To do:
For the data below, give again exactly the lines from the one containing "Task: Click the Club" through the one containing "Screen dimensions: 1024x611", both ends included, and no others.
── Material for this task
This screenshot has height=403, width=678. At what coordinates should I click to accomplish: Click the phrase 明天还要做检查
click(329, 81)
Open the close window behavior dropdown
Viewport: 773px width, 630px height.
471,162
────
── Material for this task
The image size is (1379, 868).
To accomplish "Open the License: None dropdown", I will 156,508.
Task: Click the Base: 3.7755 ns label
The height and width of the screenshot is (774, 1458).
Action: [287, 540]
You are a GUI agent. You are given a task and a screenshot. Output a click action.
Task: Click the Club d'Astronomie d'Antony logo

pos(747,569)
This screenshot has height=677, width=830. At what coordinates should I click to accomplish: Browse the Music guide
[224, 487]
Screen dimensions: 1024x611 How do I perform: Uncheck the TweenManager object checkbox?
────
── Material for this task
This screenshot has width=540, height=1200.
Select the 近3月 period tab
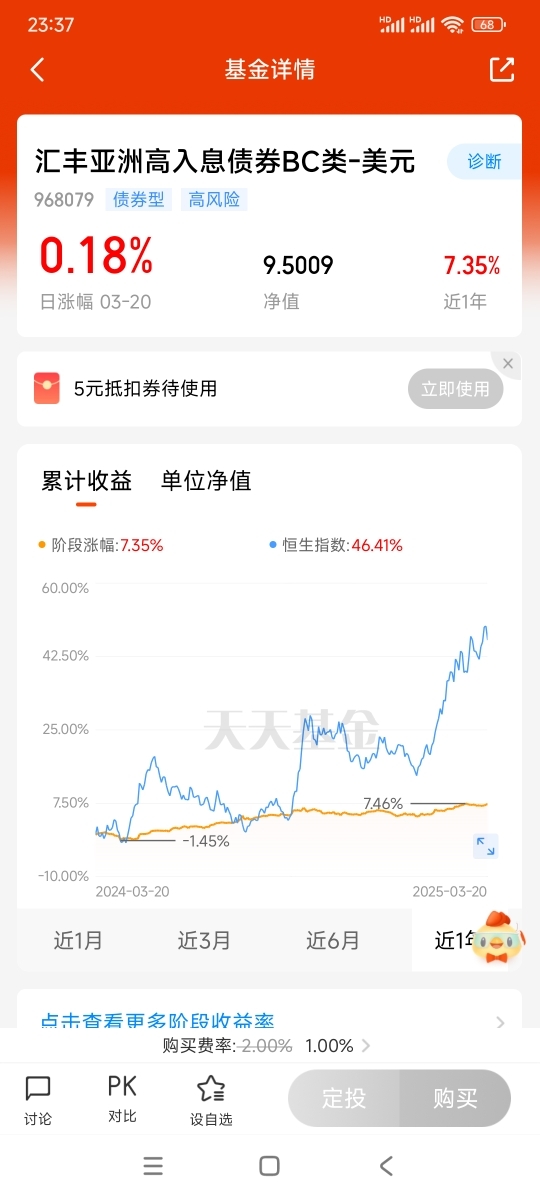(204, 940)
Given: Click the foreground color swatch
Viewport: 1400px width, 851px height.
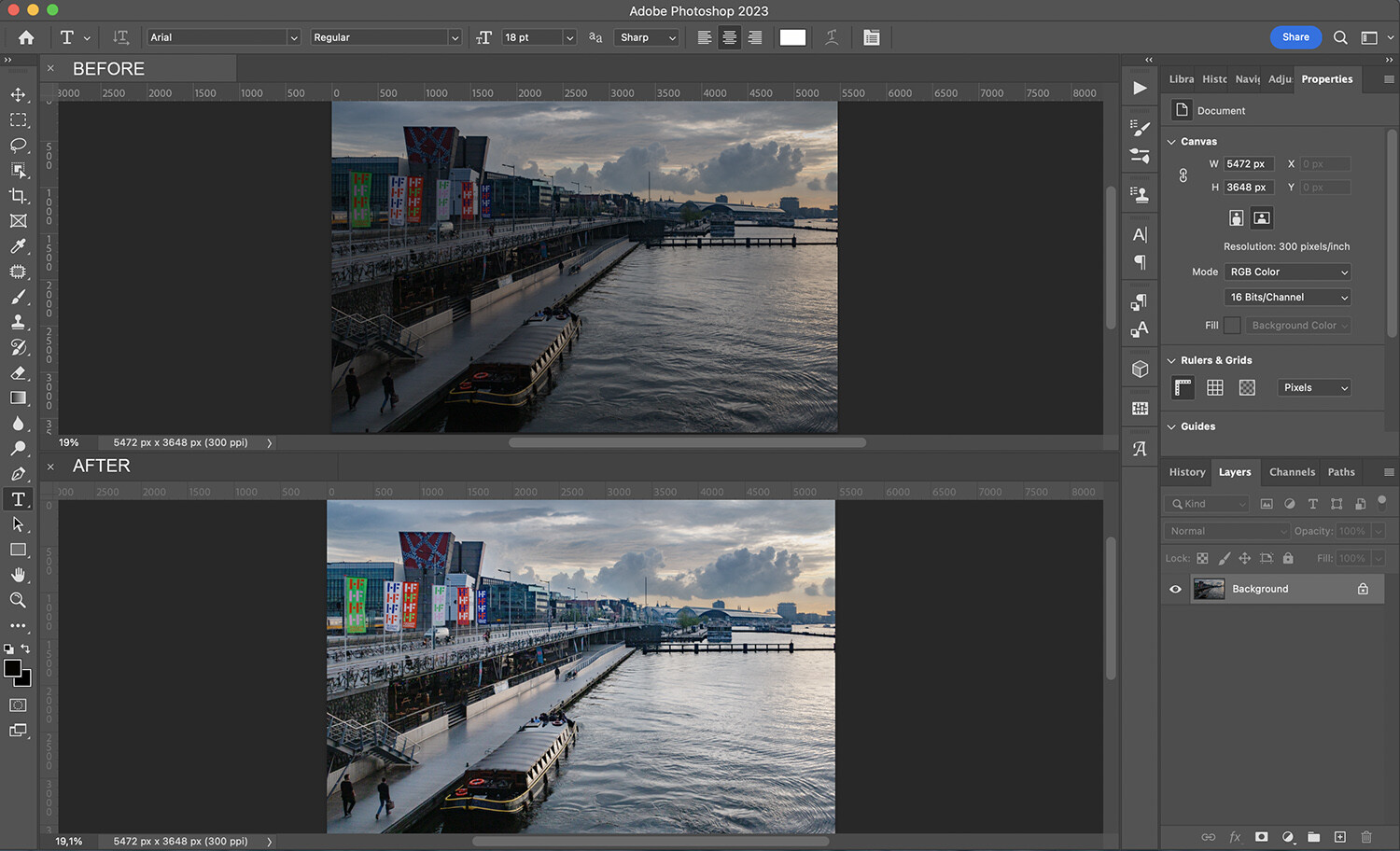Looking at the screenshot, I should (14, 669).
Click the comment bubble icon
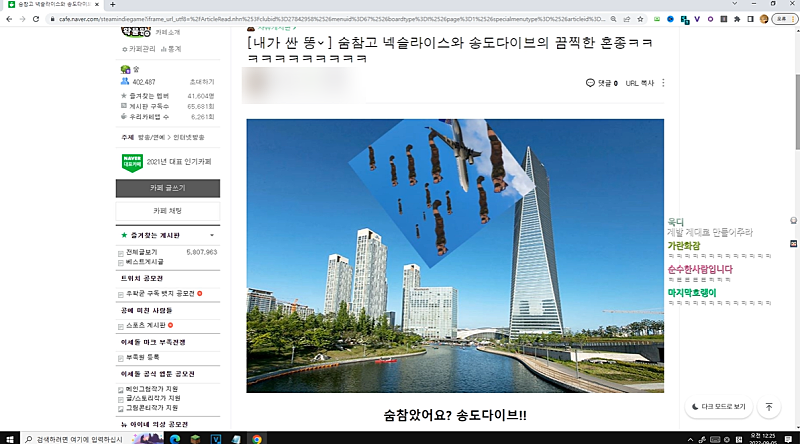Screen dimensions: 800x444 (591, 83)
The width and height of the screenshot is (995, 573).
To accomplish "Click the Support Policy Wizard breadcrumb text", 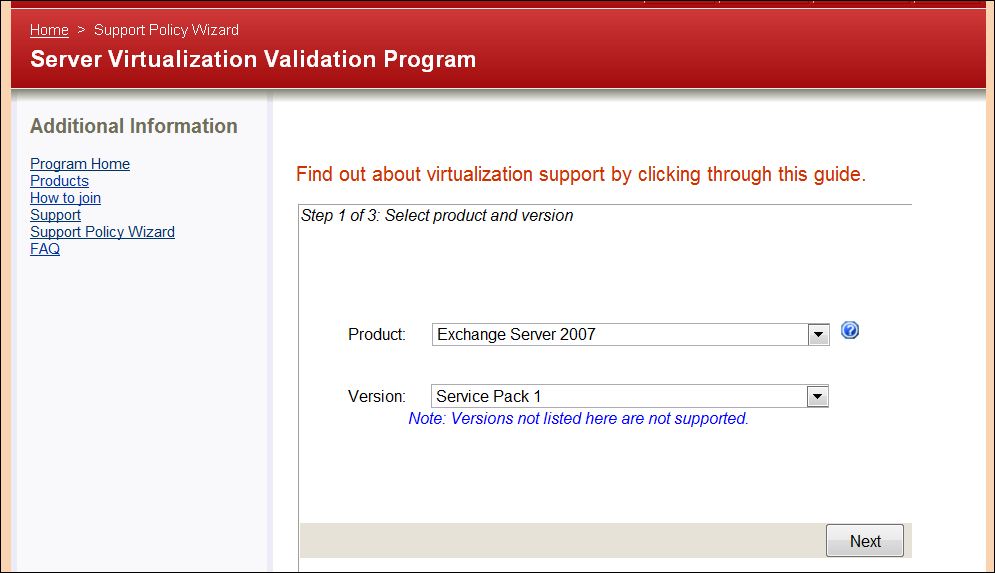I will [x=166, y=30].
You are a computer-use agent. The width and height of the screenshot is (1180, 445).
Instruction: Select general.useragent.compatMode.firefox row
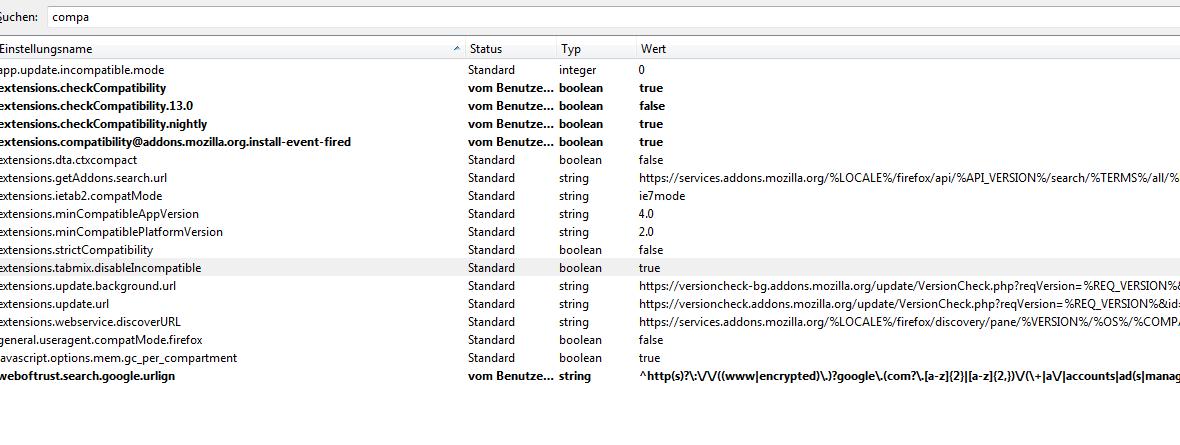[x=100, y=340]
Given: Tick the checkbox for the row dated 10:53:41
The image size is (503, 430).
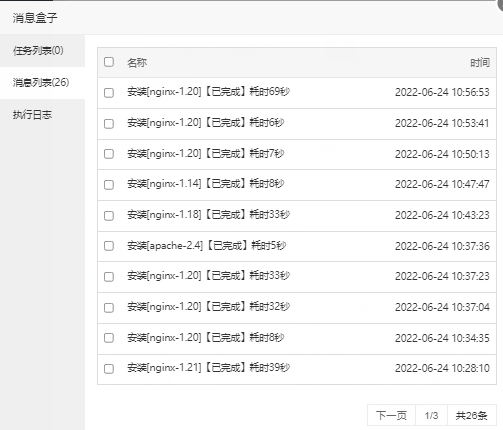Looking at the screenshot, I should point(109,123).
────
Expected output:
Task: Click the Club d'Astronomie d'Antony logo

pos(747,569)
This screenshot has height=677, width=830. At what coordinates should I click to accomplish: Browse the Music guide
[224, 487]
Screen dimensions: 1024x611 How do I perform: Uncheck the TweenManager object checkbox?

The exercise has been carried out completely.